Excerpt provided ::
* Start *

So who tests the tests? The question may seem frivolous, but the answer is simple, Mutant does!

Mutant is a mutation tester. To appreciate what it does, let’s imagine doing its job by hand. Appoint a person in your team to be the saboteur, their job is to pick a piece of fully tested code and deliberately introduce defects. If this can be done without raising an alarm, in other words, without causing a test to fail, then a test is missing. It’s then up to the original author to add a test case to detect the sabotage.

Do this long enough and it will become very difficult to find code that can still be tampered with freely. Contrast this with traditional “line coverage” tools. Does 100% line coverage mean the code is impervious to sabotage? Certainly not! In fact, it’s possible to write tests that execute every single line of code without making a single useful assertion about them. The fun our saboteur will have!

Mutant automates this process, it changes your code in many small ways, creating hordes of mutants. If this freak code causes a test to fail, the mutant is considered killed. Only if, at the end of the line, not a single mutant is left alive have you achieved 100% mutation coverage.

We’ll explain Mutant with an example from the real world, demonstrating both the workings and the workflow. Our running example will be a tool that takes a local HTML file as its input, and bundles all local and remote assets together in a directory, so the document can be viewed afterwards without a network connection. Here’s how to use it:

AssetPackager.new('foo/bar.html').write_to('baz')

* End *

Data segment ::
* Start *

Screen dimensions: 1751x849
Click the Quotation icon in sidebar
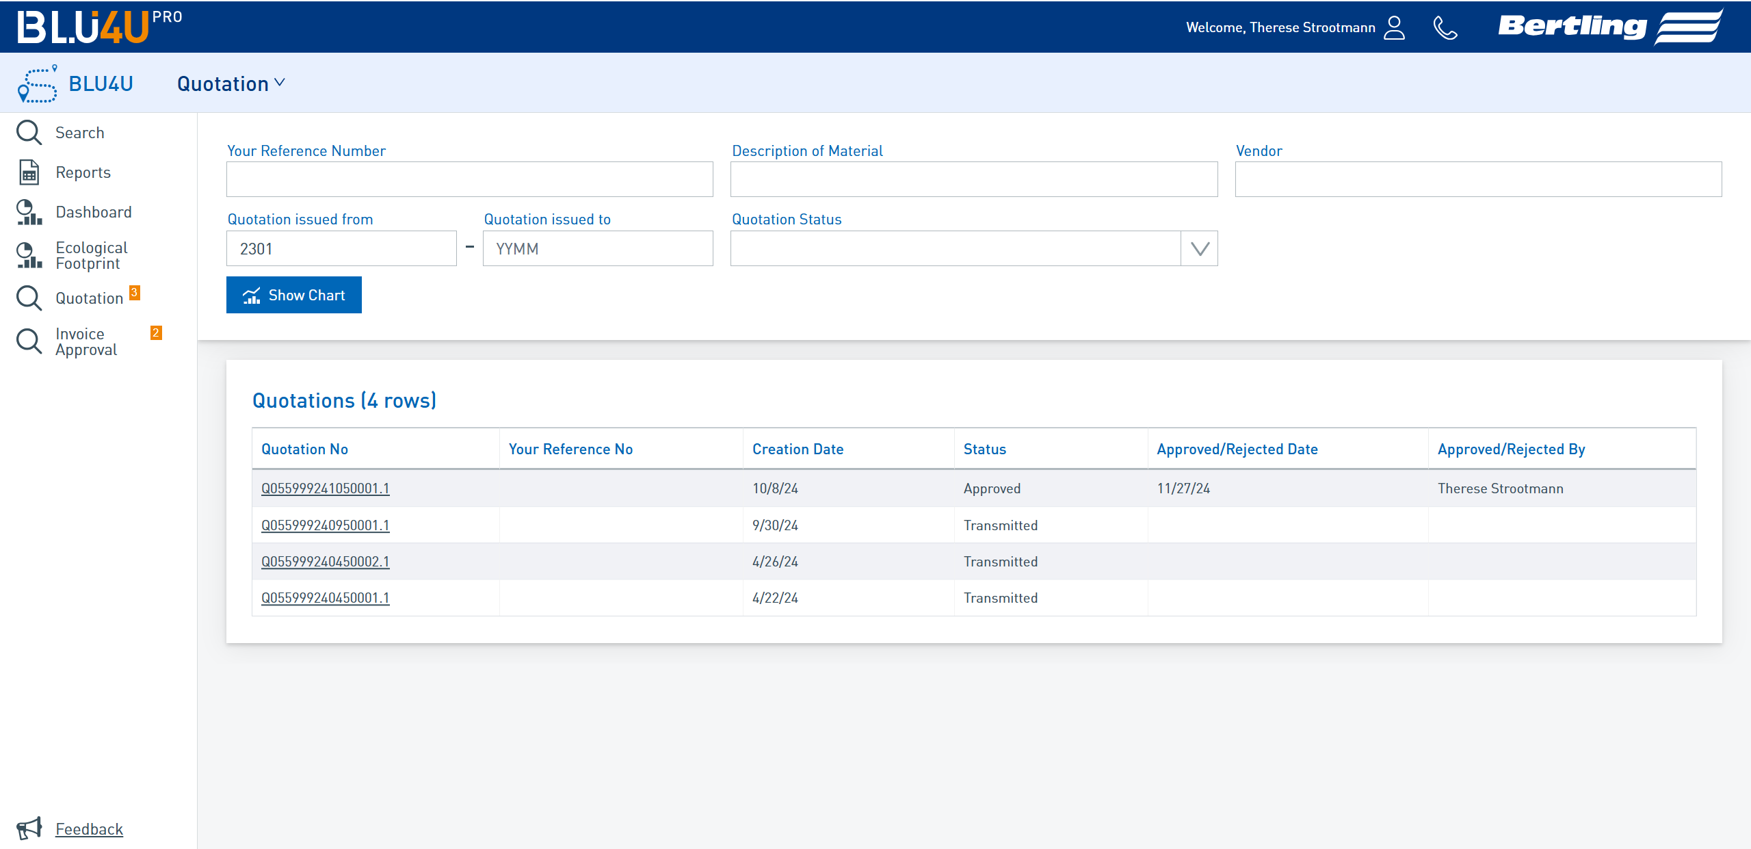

* End *

Brief :: Pick up the text on mutation testing with Mutant where it stops and write the next few paragraphs.

Result ::
The result is a file baz.html, and a directory baz_assets containing all stylesheets, scripts and images. When encountering a reference like

<link rel="stylesheet" src="http://example.com/style.css" />

it will download the stylesheet, give it a unique file name based on its contents:

<link rel="stylesheet" src="baz_assets/48d6215903dff56238e52e8891380c8f.css" />

I only have space to reproduce the interesting bits here. The full revision history can be found on Github.

As a first step, we’ll write a method that can handle the different types of URI’s we want to handle. HTTP and HTTPS URI’s need to be retrieved as such, relative URI’s as well as URI’s using the file:// scheme will be searched for on the local file system.

This is the implementation:

module AssetPackager
  class Processor
    attr_reader :cwd

    # @param cwd [Pathname] The working directory for resolving relative paths
    def initialize(cwd)
      @cwd = cwd
    end

    def retrieve_asset(uri)
      uri = URI(uri)
      case
      when %w[http https].include?(uri.scheme) || uri.scheme.nil? && uri.host
        Net::HTTP.get(uri)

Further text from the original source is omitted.